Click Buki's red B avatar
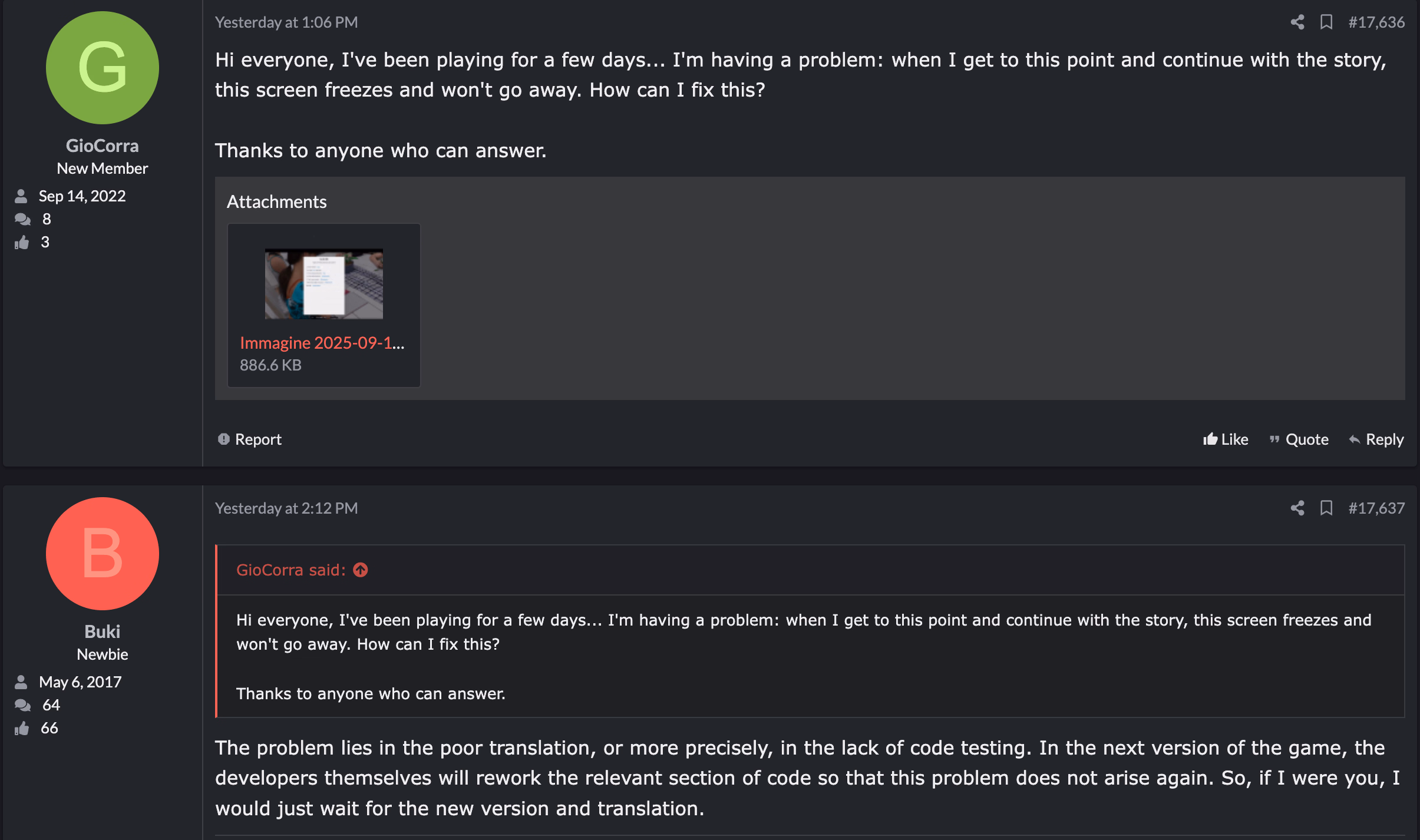[103, 554]
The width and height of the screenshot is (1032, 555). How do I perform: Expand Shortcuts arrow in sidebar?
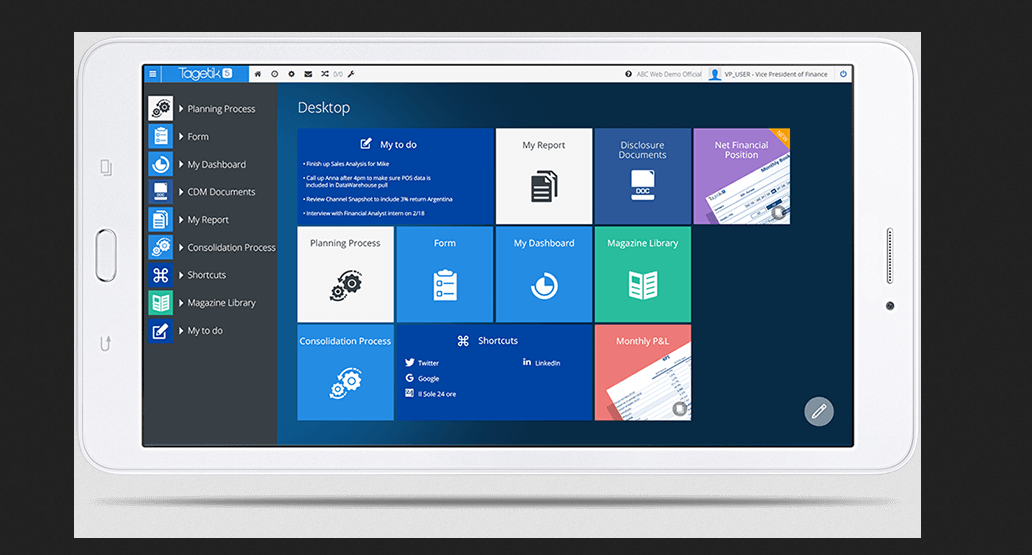click(181, 275)
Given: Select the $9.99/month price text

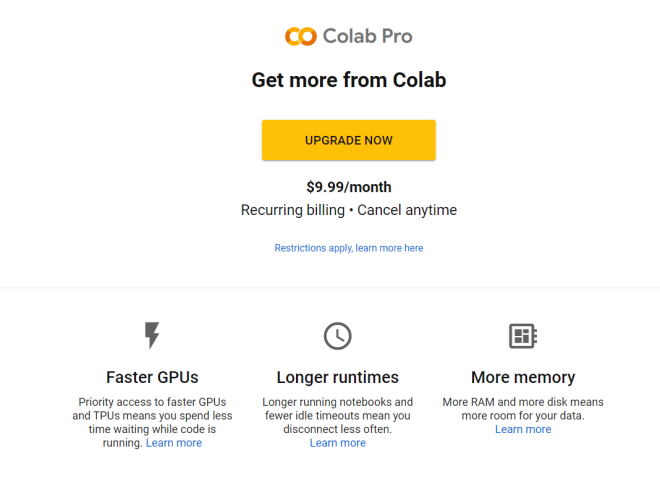Looking at the screenshot, I should (x=349, y=187).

☆ ☆ ☆ ☆ ☆

Restate the records above in full, word for word. Keep pictures out.

### TASK OUTPUT
Click Buki's red B avatar
[103, 554]
The width and height of the screenshot is (1032, 555). How do I perform: Expand Shortcuts arrow in sidebar?
click(181, 275)
Given: Select the $9.99/month price text

Looking at the screenshot, I should (x=349, y=187).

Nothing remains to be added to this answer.